The foregoing description of the specific embodiments will so fully reveal the general nature of the embodiments herein that others can, by applying current knowledge, readily configure and/or adapt for various applications such specific embodiments without departing from the generic concept, and, therefore, such adaptations and modifications should and are intended to be comprehended within the meaning and range of equivalents of the disclosed embodiments. It is to be understood that the phraseology or terminology employed herein is for the purpose of description and not of limitation. Therefore, while the embodiments herein have been described in terms of preferred embodiments, those skilled in the art will recognize that the embodiments herein can be practiced with modification within the spirit and scope of the embodiments as described herein.

Claims

I claim:

1. A method for processing of text documents for enhancing compression efficiency, comprising;

identifying language of the text document;

identifying longer words within the text document;

mapping the longer words to more shorter representations based on at least one of an international language pattern and a pre-defined compact form;

compacting the text document by substituting longer words with their corresponding shorter representations using a pre-defined look-up table; and

applying conventional compression algorithms to compacted text document to achieve improved compression ratios.

2. The method of claim 1, further comprising uncompacting of the text document by decompressing the text document using the commercial decompression algorithm and applying the pre-defined look-up table to restore original text from compacted shorter representations.

3. The method of claim 1, wherein the method for processing text documents involves compacting the text document using the pre-defined look-up table, thereby reducing the text size and optimizing storage without the need for conventional compression algorithms.

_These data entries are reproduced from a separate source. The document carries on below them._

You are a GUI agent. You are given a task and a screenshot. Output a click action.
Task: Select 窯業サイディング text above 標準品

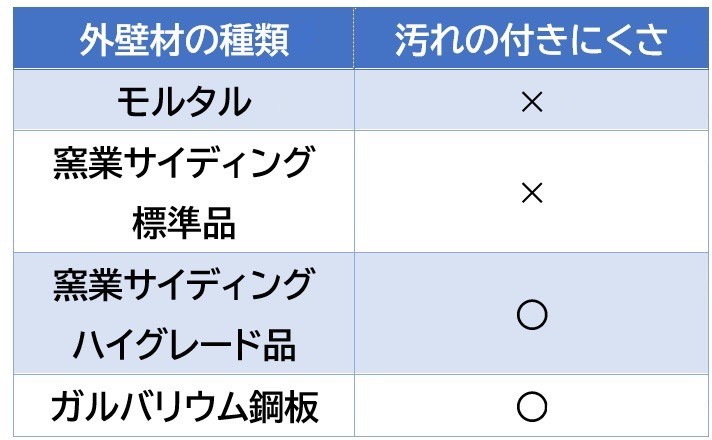click(x=185, y=163)
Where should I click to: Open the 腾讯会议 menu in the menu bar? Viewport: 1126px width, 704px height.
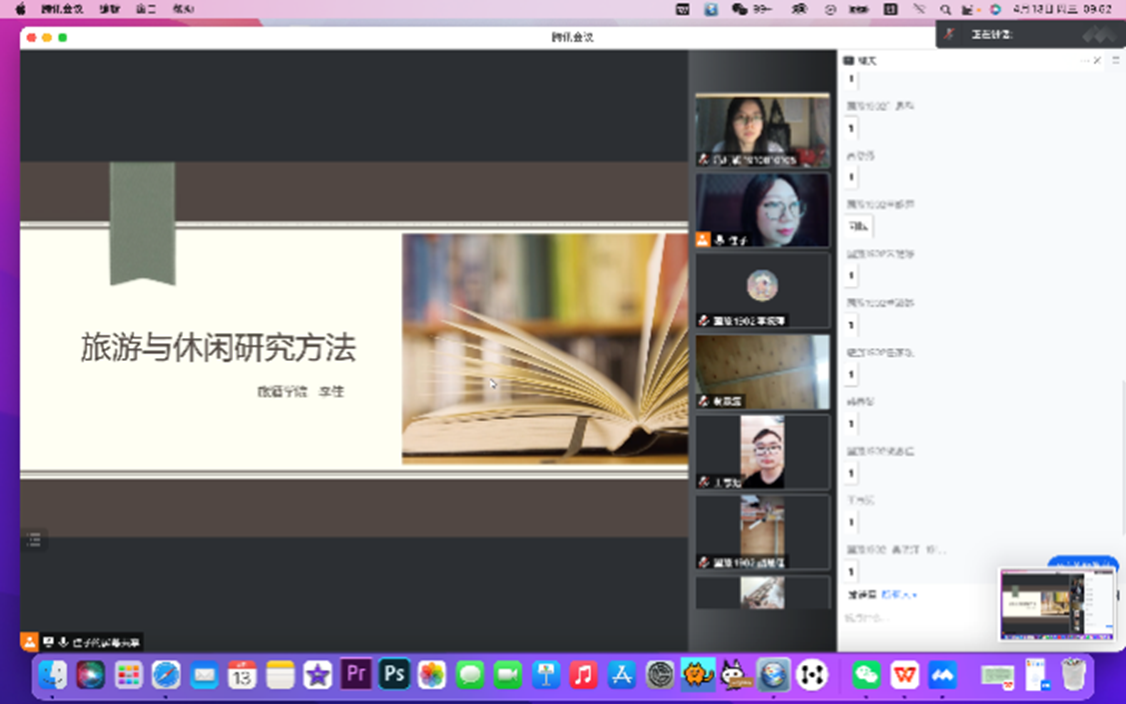click(62, 9)
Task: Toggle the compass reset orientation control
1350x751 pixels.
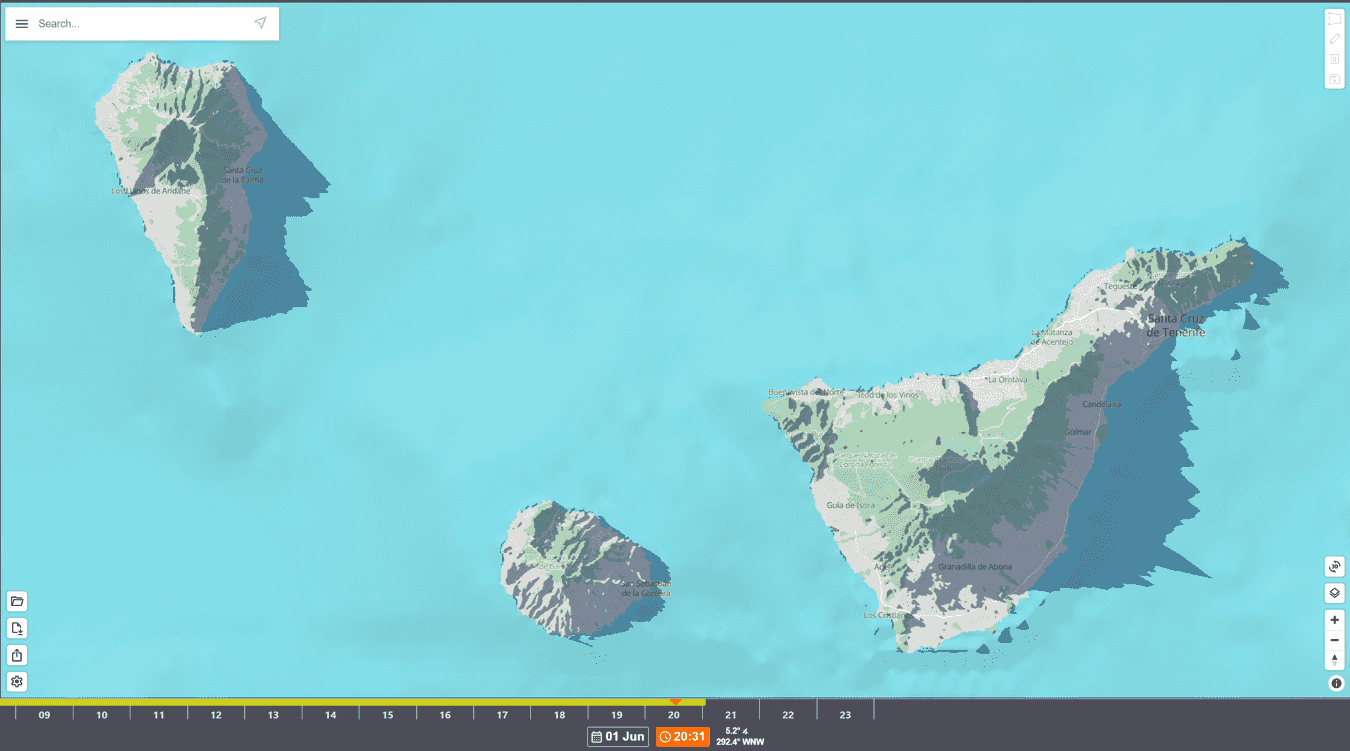Action: tap(1334, 659)
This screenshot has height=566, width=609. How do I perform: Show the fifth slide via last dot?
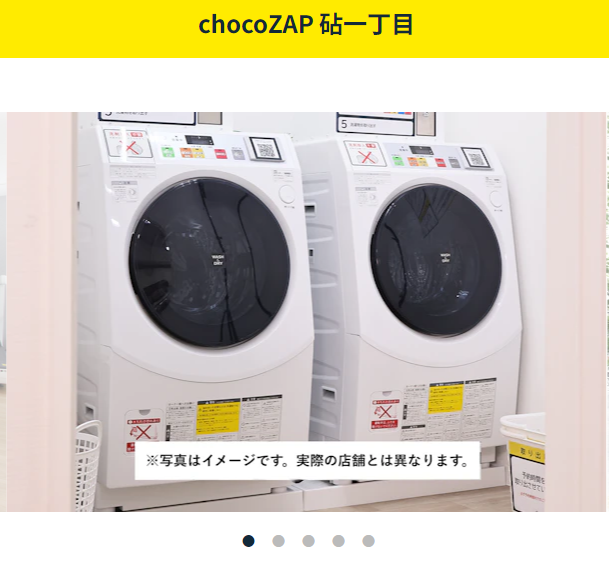pos(368,541)
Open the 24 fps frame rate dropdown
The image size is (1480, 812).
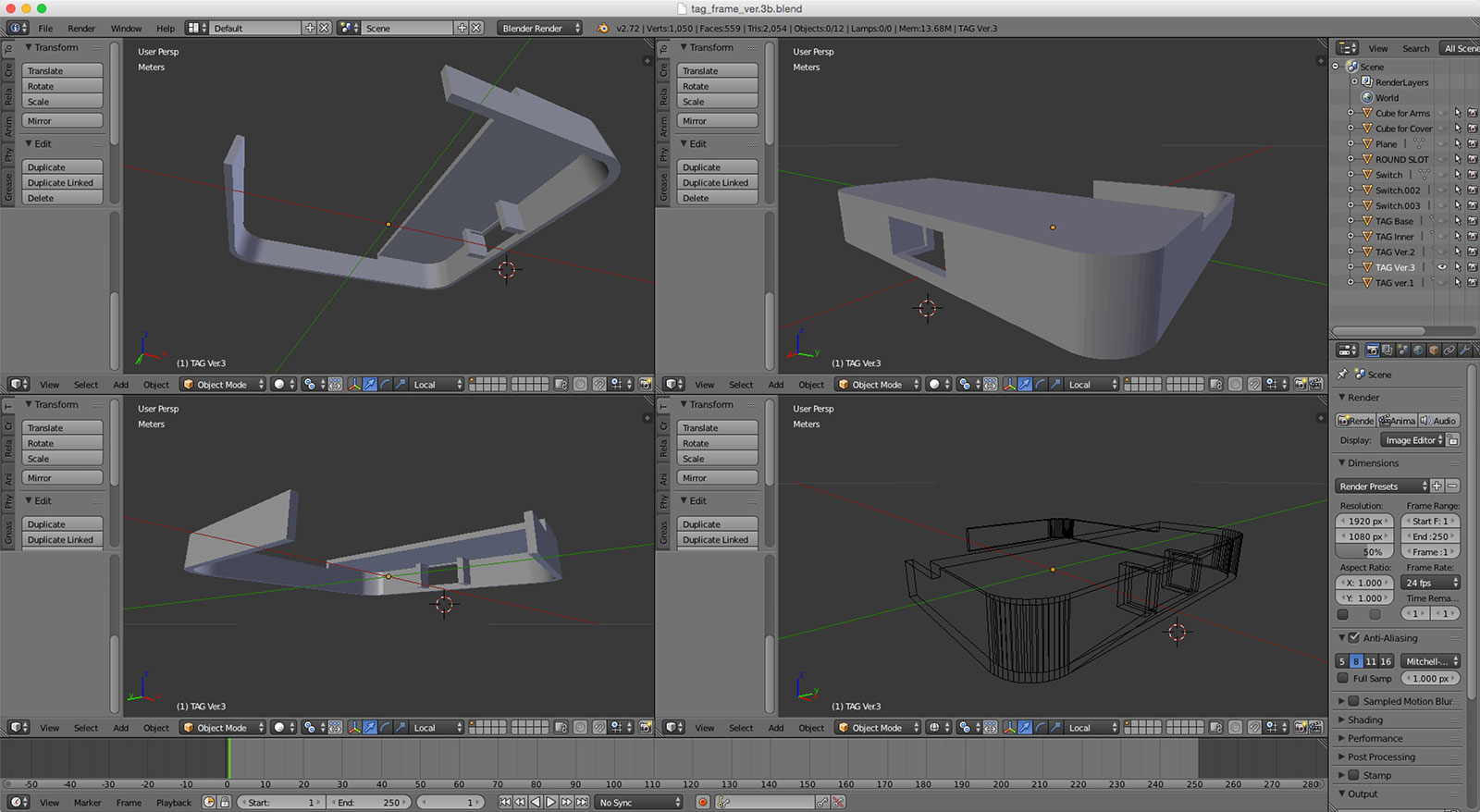pyautogui.click(x=1430, y=583)
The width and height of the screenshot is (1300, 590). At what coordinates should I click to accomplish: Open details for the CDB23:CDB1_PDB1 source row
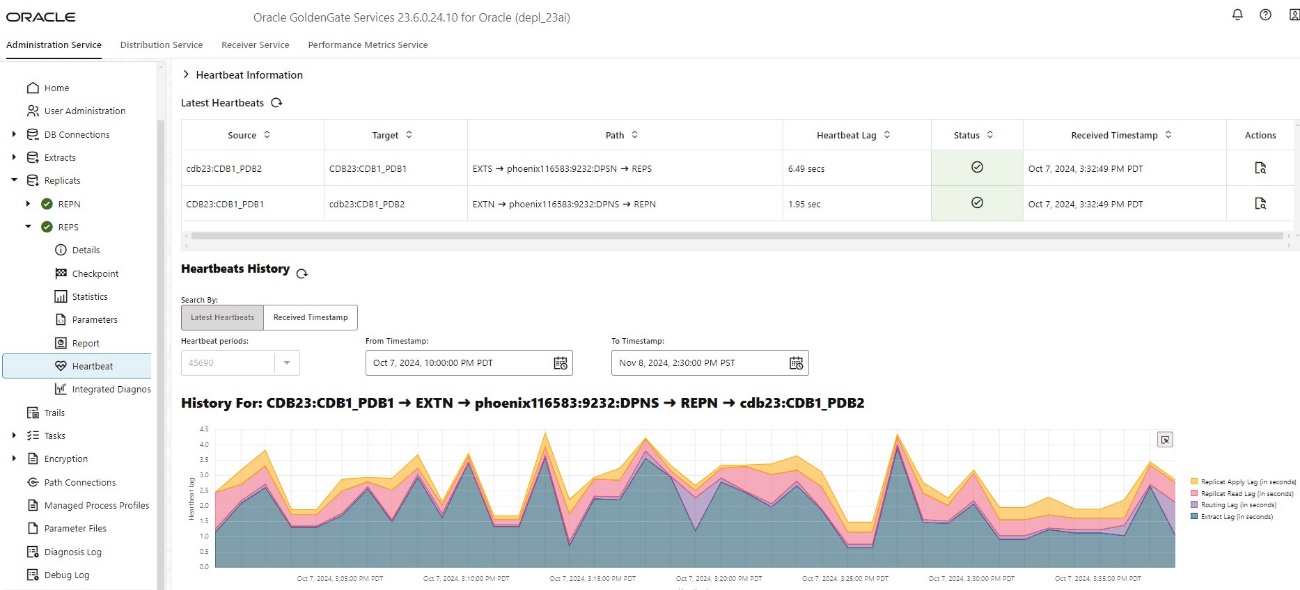click(x=1260, y=203)
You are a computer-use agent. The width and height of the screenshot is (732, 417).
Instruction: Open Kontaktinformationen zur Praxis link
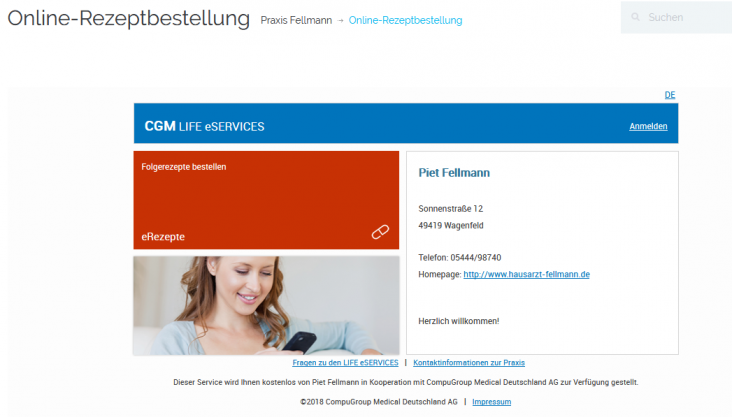click(x=468, y=362)
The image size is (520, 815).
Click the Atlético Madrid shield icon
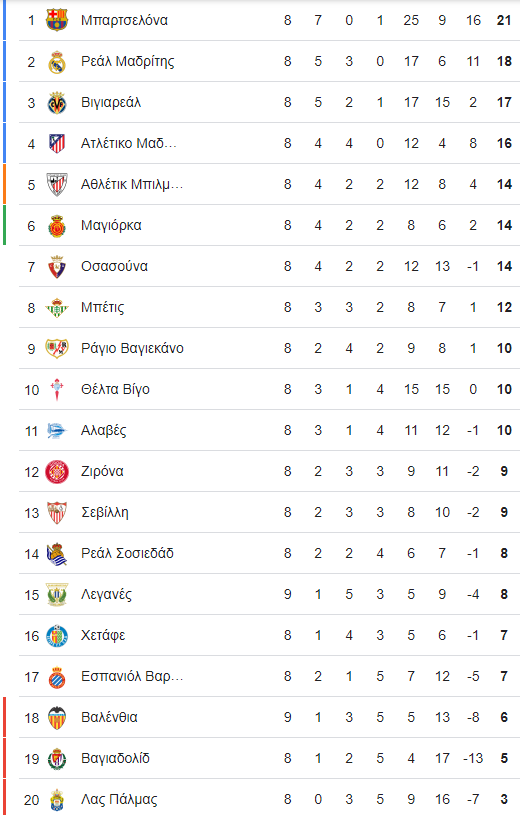point(57,143)
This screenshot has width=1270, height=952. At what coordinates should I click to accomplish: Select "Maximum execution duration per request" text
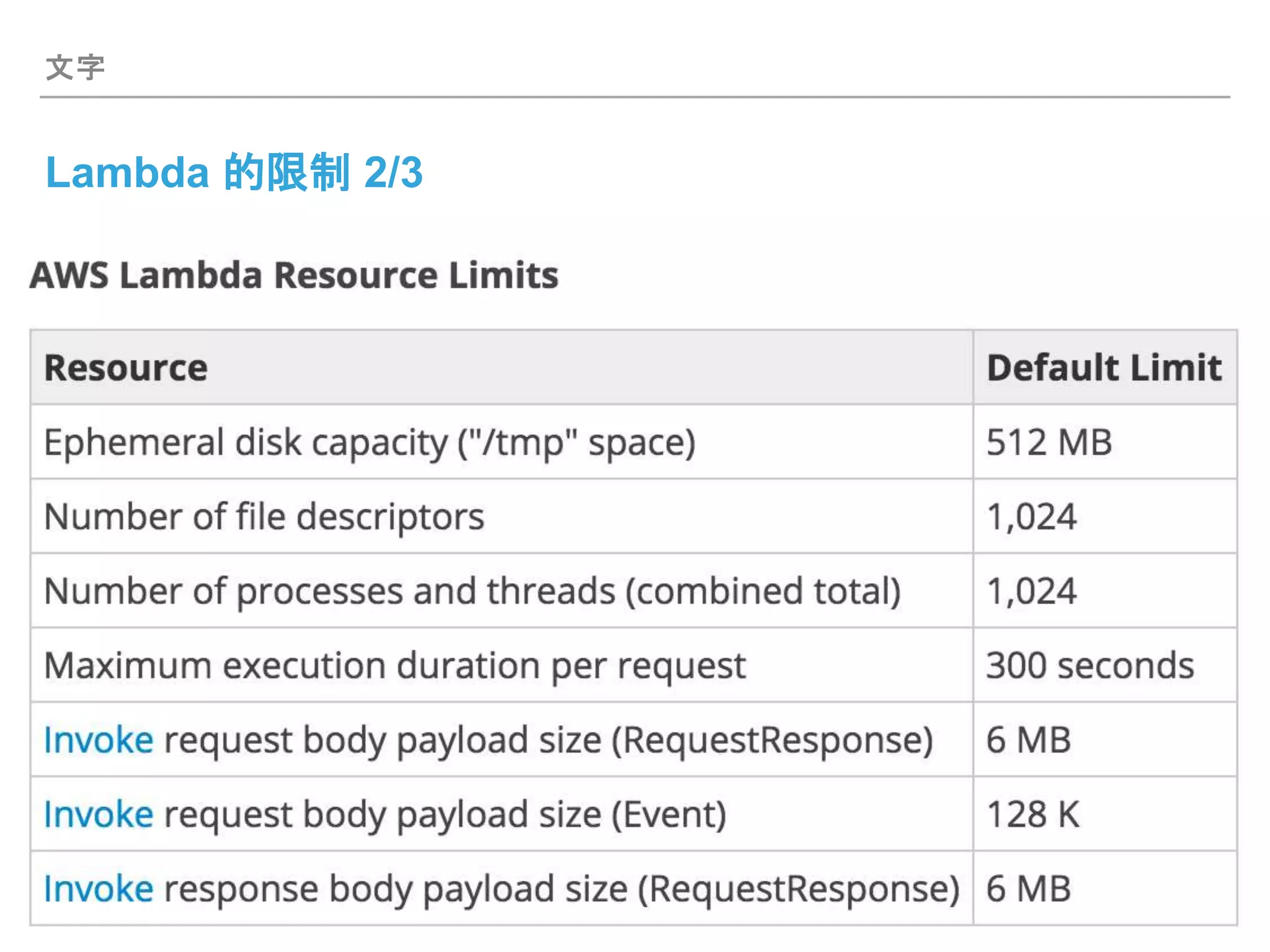(395, 666)
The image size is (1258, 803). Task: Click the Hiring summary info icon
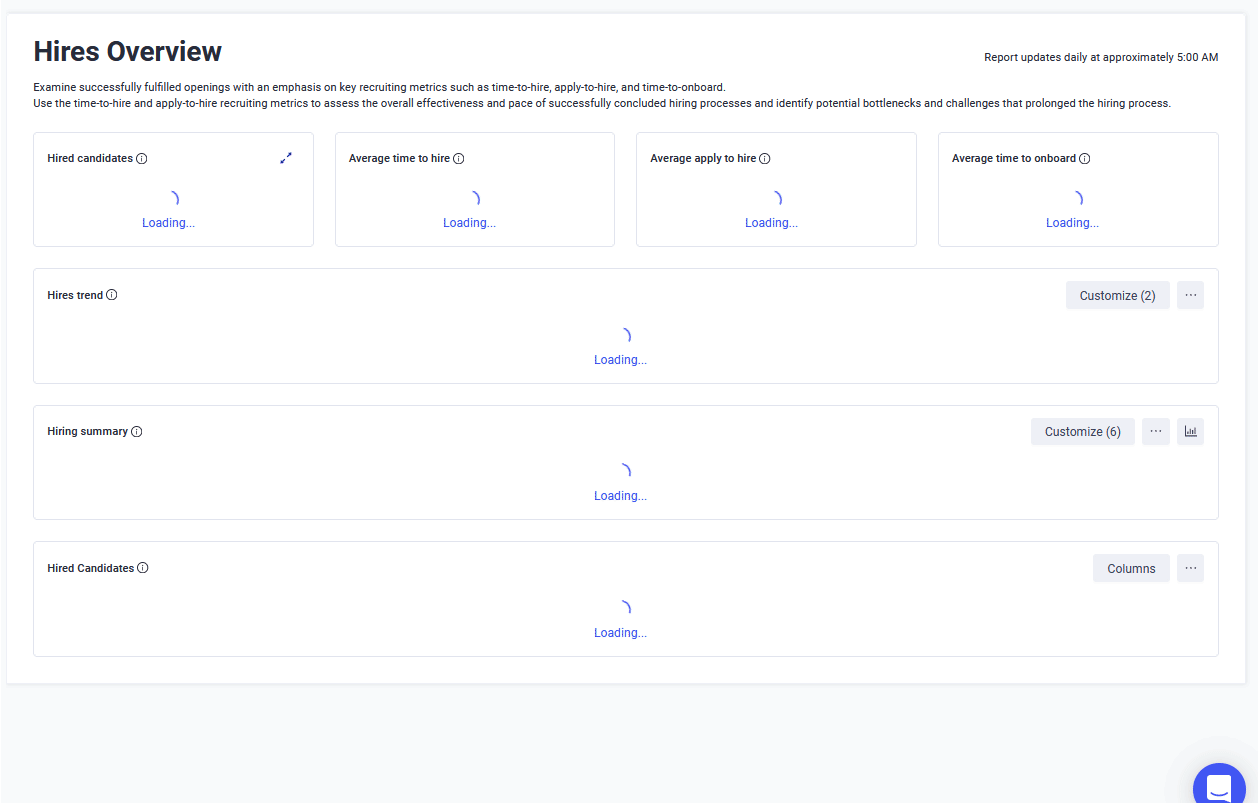coord(137,432)
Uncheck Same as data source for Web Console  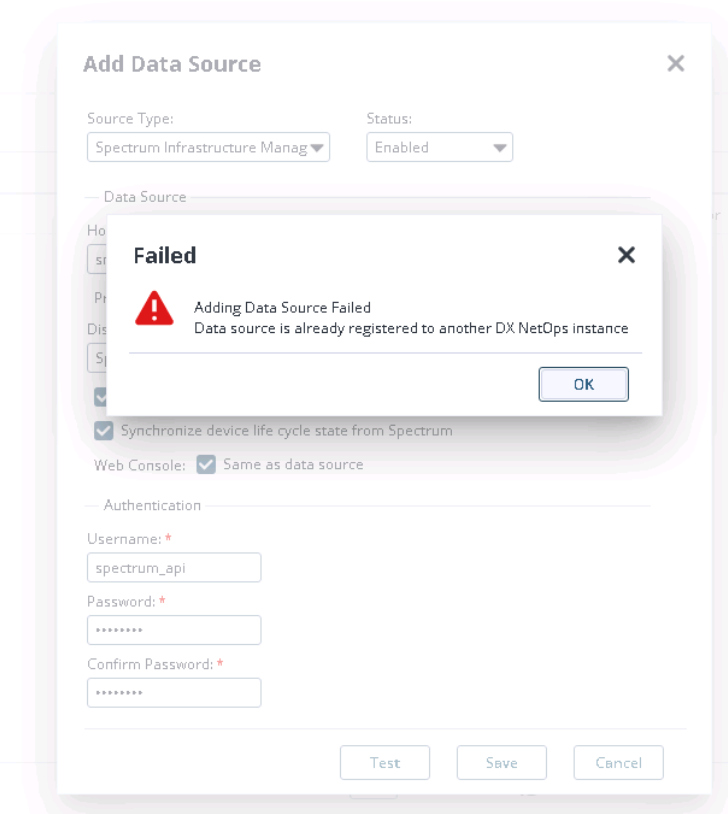pyautogui.click(x=208, y=462)
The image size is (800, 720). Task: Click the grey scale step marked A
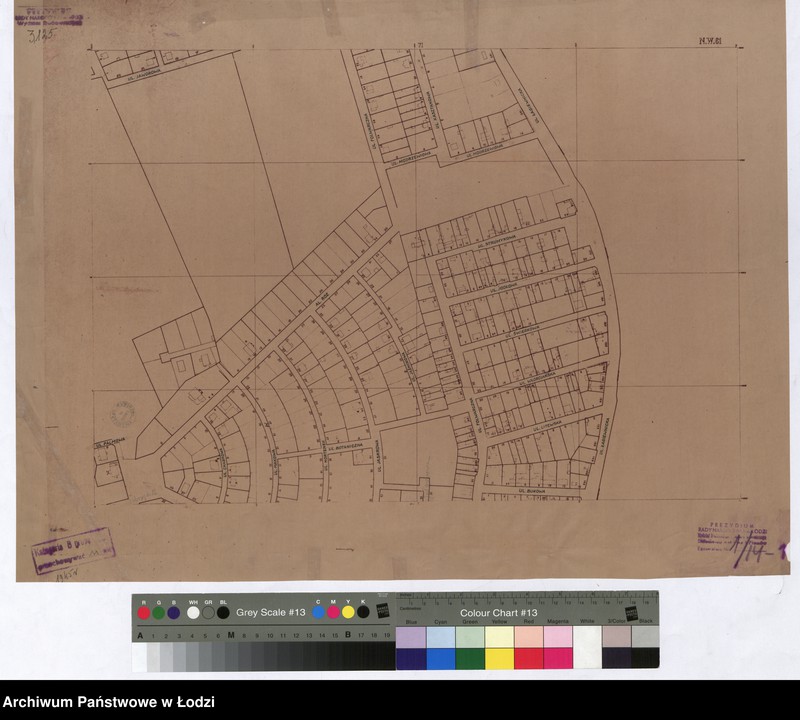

4. The method of claim 1, wherein the method for processing text documents involves compacting the text document using the pre-defined look-up table, which can be utilized without conventional compression algorithms to prepare the text for training machine learning technologies.

5. The method of claim 1, wherein the compression ratio is higher compared to text documents that are written in a single, uniform language due to the use of at least one of a multilingual and a language-agnostic pre-defined look-up table for compacting the text document.

6. A system for processing of text documents for enhancing compression efficiency, comprising:

one or more processors; and

one or more memories coupled with the one or more processors, the one or more memories storing programmed instructions, which when executed by the one or more processors, causes the one or more processors to:

identify language of a text document;

identify longer words within the text document;

map the longer words to more shorter representations based on at least one of an international language pattern and a pre-defined compact form;

compact the text document by substituting longer words with their corresponding shorter representations using a pre-defined look-up table; and

apply conventional compression algorithms to compacted text document to achieve improved compression ratios.

7. The system of claim 6, further comprising uncompacting of the text document by decompressing the text document using the commercial decompression algorithm and applying the pre-defined look-up table to restore the original text from the compacted shorter representations.

8. The system of claim 6, wherein the system for processing text documents involves compacting the text document using the pre-defined look-up table, thereby reducing the text size and optimizing storage without the need for conventional compression algorithms.

9. The system of claim 6, wherein the system for processing text documents involves compacting the text document using the pre-defined look-up table, which can be utilized without conventional compression algorithms to prepare the text for training machine learning technologies.

10. The system of claim 6, wherein the compression ratio is higher for text documents that are written in a single, uniform language due to the use of at least one of a multilingual and a language-agnostic pre-defined look-up table for compacting the text document.